▶ EXPERIMENTE:
Reescreva o trecho do texto sobre a família Ramsey que vai de "Entre os convidados, estão: o" a "durante a guerra.", trocando "botânico" por "naturalista".

▶ TEXTO:
▶

A história é vagamente baseada na família de Virginia Woolf e dividida em três partes, “A Janela”, “O Tempo Passa” e “O Farol”.  A primeira parte, “A Janela”, começa antes do início da grande guerra, os Ramseys e seus oito filhos são apresentados a nós leitores e recebem vários convidados em sua casa na ilha de Skye, na Escócia. Do outro lado da ilha fica um grande farol. O filho James Ramsey, de seis anos de idade, quer desesperadamente ir ao farol, e sua mãe é sucinta quando diz que eles só irão ao farol se o tempo permitir. Seu pai, Sr, Ramsey, corta as pretensões do filho, e este se ressente amargamente do pai.

Entre os convidados, estão: o sisudo Charles Tansley, que admira o trabalho do Sr Ramsey como filósofo metafísico; Lily Briscoe, uma pintora amadora que começa a pintar um quadro da Sra. Ramsey, mas tem dificuldades em terminá-lo devido às críticas do desagradável Charles Tamsley, que insiste em dizer que as mulheres não podem pintar ou escrever, o que acaba minando a sua confiança; William Bankes, um botânico, um homem gentil, alvo do trabalho de cupido da Sra. Ramsy, que gostaria de vê-lo casado com Lily Briscoe. Paul Rayley e Minta Doyle, que seguem os desejos da Sra. Ramsey e acabam se casando; e o poeta viciado em ópio Augustus Carmichael, que vive na obscuridade dos seus pensamentos até que seus poemas ganham projeção popular durante a guerra.

A Sra. Ramsey é uma anfitriã maravilhosa. Além de bonita e amorosa, tem orgulho em trazer experiências memoráveis aos convidados. Ela dedica especial atenção aos seus convidados do sexo masculino, que ela acredita terem egos delicados e precisarem de apoios constantes e simpatia. Ela é uma esposa obediente e carinhosa, mas muitas vezes luta com os humores do marido e de seu egoísmo. Ela triunfa em fazer algo significativo numa efêmera circunstância como um jantar.

Mr. Ramsay é um filósofo metafísico que ama sua família, mas sabe em seu íntimo de suas limitações intelectuais. Ele tem a consciência que a sua obra não terá peso algum para as futuras gerações. Claro que tudo isso tem um preço e quem paga é a família. Como? Tendo que suportar seu temperamento egoísta e algumas vezes cruel em razão de suas ansiedades pessoais e profissionais persistentes. Ele reconhece a benção em ter uma família, no entanto cobra dela e dos seus convidados uma constante simpatia, atenção e apoio.

◀

▶ MATERIAL FORNECIDO:
▶

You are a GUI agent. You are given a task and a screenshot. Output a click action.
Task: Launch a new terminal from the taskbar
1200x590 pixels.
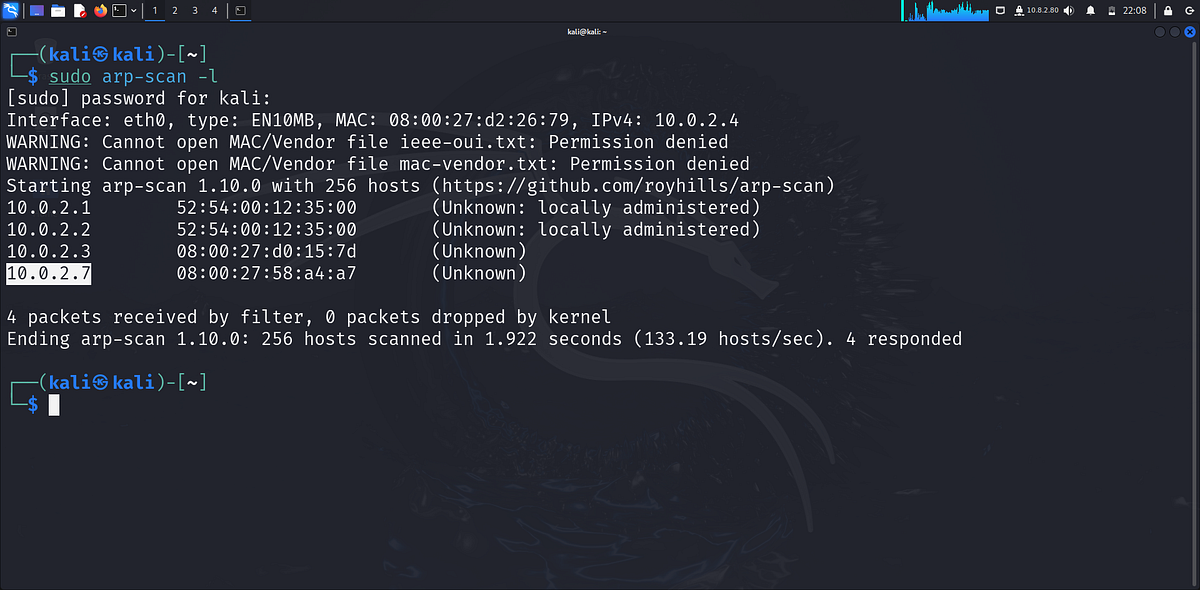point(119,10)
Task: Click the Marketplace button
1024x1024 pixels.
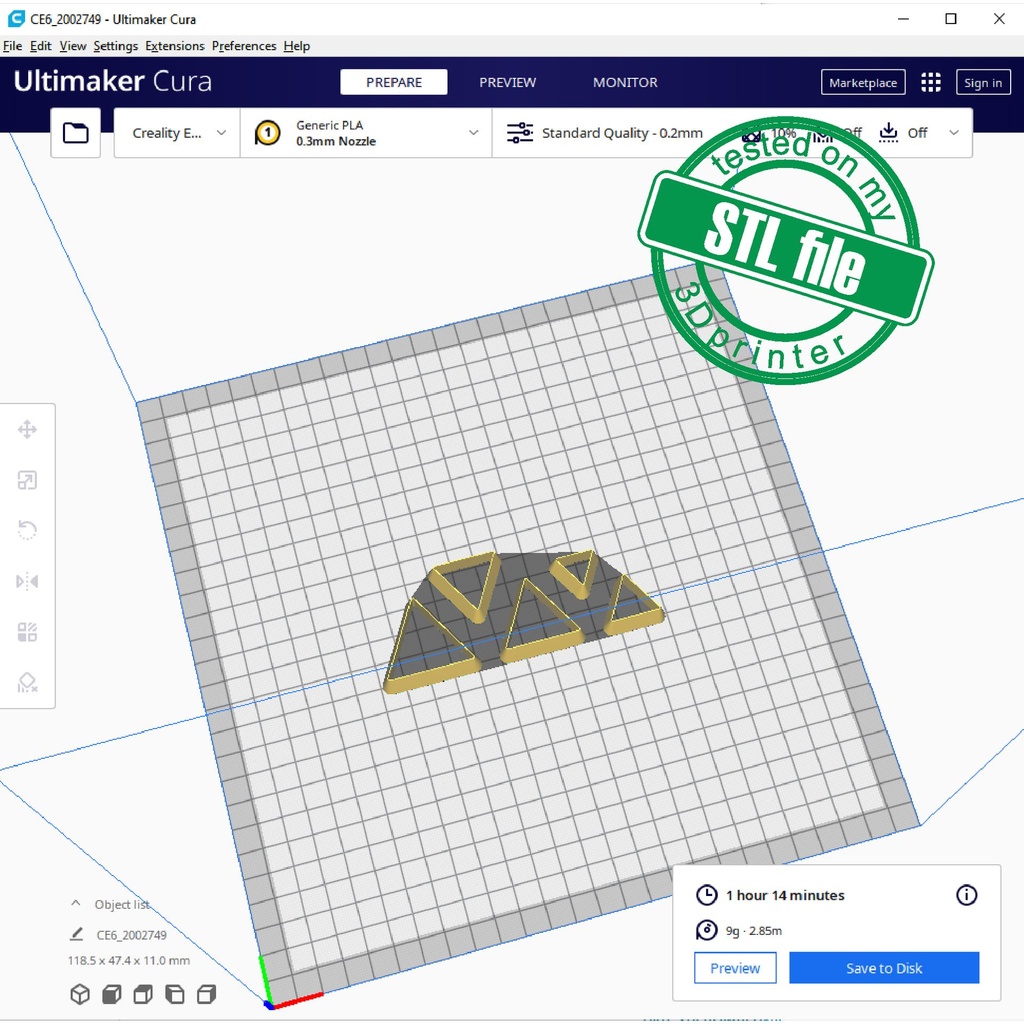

◀

▶ RESPOSTA:
Entre os convidados, estão: o sisudo Charles Tansley, que admira o trabalho do Sr Ramsey como filósofo metafísico; Lily Briscoe, uma pintora amadora que começa a pintar um quadro da Sra. Ramsey, mas tem dificuldades em terminá-lo devido às críticas do desagradável Charles Tamsley, que insiste em dizer que as mulheres não podem pintar ou escrever, o que acaba minando a sua confiança; William Bankes, um naturalista, um homem gentil, alvo do trabalho de cupido da Sra. Ramsy, que gostaria de vê-lo casado com Lily Briscoe. Paul Rayley e Minta Doyle, que seguem os desejos da Sra. Ramsey e acabam se casando; e o poeta viciado em ópio Augustus Carmichael, que vive na obscuridade dos seus pensamentos até que seus poemas ganham projeção popular durante a guerra.